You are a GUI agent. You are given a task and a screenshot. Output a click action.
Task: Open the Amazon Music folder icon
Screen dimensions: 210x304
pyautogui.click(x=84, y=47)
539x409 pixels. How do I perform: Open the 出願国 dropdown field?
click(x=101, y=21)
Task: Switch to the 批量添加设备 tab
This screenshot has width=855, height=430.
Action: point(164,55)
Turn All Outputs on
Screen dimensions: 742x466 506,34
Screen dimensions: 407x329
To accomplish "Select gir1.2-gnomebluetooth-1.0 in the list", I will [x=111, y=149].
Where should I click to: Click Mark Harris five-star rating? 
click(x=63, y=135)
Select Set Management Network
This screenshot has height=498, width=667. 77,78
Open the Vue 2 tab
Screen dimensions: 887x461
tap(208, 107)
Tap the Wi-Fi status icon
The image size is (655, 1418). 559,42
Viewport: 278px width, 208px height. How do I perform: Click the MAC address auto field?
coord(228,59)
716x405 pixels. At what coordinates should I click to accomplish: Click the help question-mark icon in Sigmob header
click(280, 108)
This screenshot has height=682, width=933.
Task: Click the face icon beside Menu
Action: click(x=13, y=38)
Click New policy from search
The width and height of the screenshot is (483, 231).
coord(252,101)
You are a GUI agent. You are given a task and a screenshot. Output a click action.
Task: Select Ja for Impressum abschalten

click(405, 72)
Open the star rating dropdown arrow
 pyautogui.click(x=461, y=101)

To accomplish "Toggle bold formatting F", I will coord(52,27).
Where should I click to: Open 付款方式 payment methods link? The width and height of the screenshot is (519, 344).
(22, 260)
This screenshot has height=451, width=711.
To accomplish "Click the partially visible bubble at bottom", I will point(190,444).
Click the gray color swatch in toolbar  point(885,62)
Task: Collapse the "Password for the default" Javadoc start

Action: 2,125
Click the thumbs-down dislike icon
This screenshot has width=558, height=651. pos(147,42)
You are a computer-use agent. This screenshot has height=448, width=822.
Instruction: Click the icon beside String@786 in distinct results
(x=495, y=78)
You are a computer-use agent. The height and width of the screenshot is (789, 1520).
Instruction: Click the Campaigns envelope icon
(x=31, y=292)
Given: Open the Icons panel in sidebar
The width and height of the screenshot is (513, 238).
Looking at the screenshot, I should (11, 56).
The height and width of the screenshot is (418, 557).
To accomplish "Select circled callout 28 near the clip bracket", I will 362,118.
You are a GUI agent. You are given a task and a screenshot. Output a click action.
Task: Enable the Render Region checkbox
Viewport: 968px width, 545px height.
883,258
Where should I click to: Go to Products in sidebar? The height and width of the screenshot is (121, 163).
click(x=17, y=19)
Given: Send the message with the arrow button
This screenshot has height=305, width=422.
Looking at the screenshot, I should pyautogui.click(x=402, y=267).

* [EXERCISE DESCRIPTION] In the listing above, please print only the lines from the first one to the line where "Open the Vue 2 tab" appears, exactly as written, both of those lines included.

* [EXERCISE SOLUTION]
You are a GUI agent. You are given a task and a screenshot. Output a click action.
Task: Open the Amazon Music folder icon
Screen dimensions: 210x304
pyautogui.click(x=84, y=47)
539x409 pixels. How do I perform: Open the 出願国 dropdown field?
click(x=101, y=21)
Task: Switch to the 批量添加设备 tab
This screenshot has width=855, height=430.
Action: point(164,55)
Turn All Outputs on
Screen dimensions: 742x466 506,34
Screen dimensions: 407x329
To accomplish "Select gir1.2-gnomebluetooth-1.0 in the list", I will [x=111, y=149].
Where should I click to: Click Mark Harris five-star rating? 
click(x=63, y=135)
Select Set Management Network
This screenshot has height=498, width=667. 77,78
Open the Vue 2 tab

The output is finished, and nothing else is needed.